By Howard Schneider
WASHINGTON (Reuters) – The Federal Reserve on Wednesday almost certainly will lower interest rates for the first time in more than four years as the U.S. central bank starts to reverse the restrictive conditions it imposed to beat back inflation, but whether policymakers opt for a half-percentage-point cut or smaller move remains up in the air.
Their choice on how they want to kick off a new easing cycle – less than two months before what is expected to be a close U.S. presidential election – likely hinges more on what signal they want to send as they pivot from the highest interest rates in a quarter of a century than about expectations for near-term macroeconomic impact, even as their worries about the job market grow.
A half-percentage-point cut – now given more than a 60% probability in rate futures markets – would signal a commitment to sustaining the current economic expansion and the job growth that goes along with it, something Fed Chair Jerome Powell has said is the top priority now that inflation is approaching the central bank’s 2% target.
A quarter-percentage-point reduction in borrowing costs would be more consistent with how the Fed has begun prior easing cycles outside of any brewing crisis. It would align with the cautious approach policymakers said they were taking towards rate cuts, and track economic data that has shown the economy slowing but not, seemingly, about to crack.
Recent job growth has come down from the high levels of the COVID-19 era, but remains positive; retail sales and industrial production data released on Tuesday beat expectations; and an Atlanta Fed model that tracks estimates of economic growth based on incoming data shows the economy is expanding at a 3.0% annual rate so far in the third quarter, above the central bank’s estimates of U.S. potential.
“We have never come close to a major tipping point on interest rates without more certainty” about how it would start, Diane Swonk, the chief economist at KPMG, wrote on Monday ahead of the start of the Fed’s latest two-day policy meeting. But while a 50-basis-point cut “will no doubt be discussed,” Swonk said, “Powell is unlikely to have the votes.”
Others argued that after the Fed’s last meeting in July, at which several policymakers were open to cutting rates at that time, and with investors flocking towards bets on a half-percentage-point cut, doing less would be seen as failing to deliver on Powell’s statement last month that he did not want the labor market to weaken any further.
“The Fed will deliver a 50-basis-point cut to jump-start the easing cycle and will seek … to reassure that it is not behind the curve and strengthen confidence” that the expansion will continue as inflation eases further, Evercore ISI Vice Chairman Krishna Guha wrote, while noting that there could be as many as three dissents, an unusual fracture of Powell’s efforts to operate by consensus.
INFLATION BATTLE
The Fed’s rate decision and new policy statement are scheduled to be released at 2 p.m. EDT (1800 GMT) along with updated economic projections that will show how much lower policymakers anticipate rates will fall over this year and in 2025. Officials will also update their outlooks for inflation, unemployment and economic growth.

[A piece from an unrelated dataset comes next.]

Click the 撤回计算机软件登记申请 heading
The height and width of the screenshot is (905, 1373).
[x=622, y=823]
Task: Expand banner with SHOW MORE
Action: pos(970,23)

The Fed’s benchmark policy rate has been held in the current 5.25%-5.50% range for 14 months. That is longer than three of the last-six Fed “hold” periods but is short of the 15 months that rates sat unchanged before the 2007-2009 financial crisis and even further shy of the 18-month pause during the “Great Moderation” of the late 1990s.
While the rate decision itself is critical, how Powell describes that choice and the outlook for borrowing costs during his post-meeting press conference may be more so. He is due to begin his remarks half an hour after the release of the policy statement and projections.
The Fed’s decision, the tenor of the statement and Powell’s press conference, and the market’s reaction to it, will come roughly seven weeks before the end of a U.S. presidential election campaign that may turn at least partly on voter perceptions about pocketbook issues like food and housing costs.
In the aftermath of the pandemic, a combination of goods scarcity, massive spending, labor shortages, large government deficits, and aggressive corporate pricing drove inflation to a 40-year high in 2022.
While wage growth was also strong and for many workers exceeded the pace of price increases, sentiment was dour for much of the time as the Fed ratcheted up interest rates to try to slow the economy, home mortgage rates rose in response, and banks curbed credit for many types of loans and borrowers.
Inflation by the Fed’s most watched measure is now about a half a percentage point away from the central bank’s target, and expected to come down gradually through the rest of 2024 and next year.
The economy by almost all measures has fared better than expected through it all, with the Fed now expected to shift gears and offer its first clues on Wednesday about how fast and how far it plans to pivot.